▸ Your objective
Every line below that contains the word "computer" must be copied.

▸ Entries supplied
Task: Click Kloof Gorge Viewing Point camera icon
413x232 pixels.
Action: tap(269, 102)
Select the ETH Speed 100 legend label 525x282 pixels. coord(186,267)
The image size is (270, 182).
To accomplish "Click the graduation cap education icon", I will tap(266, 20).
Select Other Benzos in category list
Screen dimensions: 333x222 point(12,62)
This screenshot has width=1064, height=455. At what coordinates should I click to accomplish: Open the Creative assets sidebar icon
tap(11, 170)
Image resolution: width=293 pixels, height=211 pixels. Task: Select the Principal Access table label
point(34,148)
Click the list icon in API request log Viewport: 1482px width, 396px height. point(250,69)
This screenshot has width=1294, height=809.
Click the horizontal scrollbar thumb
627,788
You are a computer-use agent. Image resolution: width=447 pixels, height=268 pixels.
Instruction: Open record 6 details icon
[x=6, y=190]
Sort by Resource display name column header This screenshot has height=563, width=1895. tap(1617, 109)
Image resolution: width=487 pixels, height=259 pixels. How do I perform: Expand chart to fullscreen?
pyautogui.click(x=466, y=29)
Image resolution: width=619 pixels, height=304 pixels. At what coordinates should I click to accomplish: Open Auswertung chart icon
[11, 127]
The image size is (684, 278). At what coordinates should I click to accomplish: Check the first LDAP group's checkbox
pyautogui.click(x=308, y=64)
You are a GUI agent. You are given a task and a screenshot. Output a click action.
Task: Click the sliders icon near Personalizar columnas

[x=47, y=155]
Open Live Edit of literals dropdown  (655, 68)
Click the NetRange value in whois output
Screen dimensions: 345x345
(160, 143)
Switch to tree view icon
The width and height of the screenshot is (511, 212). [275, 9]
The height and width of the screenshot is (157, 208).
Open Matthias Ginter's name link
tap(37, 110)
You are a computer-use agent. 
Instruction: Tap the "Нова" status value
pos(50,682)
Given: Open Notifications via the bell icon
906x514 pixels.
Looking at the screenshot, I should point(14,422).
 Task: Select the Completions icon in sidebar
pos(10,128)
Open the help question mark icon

▸ Output for this task
You are a computer-use agent. Image resolution: width=447 pixels, height=268 pixels.
You are a computer-use agent. 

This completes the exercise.